== Records ==

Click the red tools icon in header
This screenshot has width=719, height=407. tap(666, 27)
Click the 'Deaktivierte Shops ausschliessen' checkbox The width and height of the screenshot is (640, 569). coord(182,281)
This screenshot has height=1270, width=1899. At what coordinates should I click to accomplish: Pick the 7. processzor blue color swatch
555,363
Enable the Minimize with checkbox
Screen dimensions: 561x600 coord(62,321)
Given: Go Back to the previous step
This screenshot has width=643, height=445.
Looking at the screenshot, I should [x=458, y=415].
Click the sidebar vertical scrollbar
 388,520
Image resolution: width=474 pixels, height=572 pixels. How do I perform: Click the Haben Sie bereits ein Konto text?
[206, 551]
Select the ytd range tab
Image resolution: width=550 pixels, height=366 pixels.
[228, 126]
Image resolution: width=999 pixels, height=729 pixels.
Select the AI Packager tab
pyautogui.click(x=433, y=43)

===

*Exercise directions*.
Each entry needs to be transcribed exactly.

*Solution to the problem*.
Click the red tools icon in header
This screenshot has width=719, height=407. tap(666, 27)
Click the 'Deaktivierte Shops ausschliessen' checkbox The width and height of the screenshot is (640, 569). coord(182,281)
This screenshot has height=1270, width=1899. At what coordinates should I click to accomplish: Pick the 7. processzor blue color swatch
555,363
Enable the Minimize with checkbox
Screen dimensions: 561x600 coord(62,321)
Given: Go Back to the previous step
This screenshot has width=643, height=445.
Looking at the screenshot, I should [x=458, y=415].
Click the sidebar vertical scrollbar
 388,520
Image resolution: width=474 pixels, height=572 pixels. How do I perform: Click the Haben Sie bereits ein Konto text?
[206, 551]
Select the ytd range tab
Image resolution: width=550 pixels, height=366 pixels.
[228, 126]
Image resolution: width=999 pixels, height=729 pixels.
Select the AI Packager tab
pyautogui.click(x=433, y=43)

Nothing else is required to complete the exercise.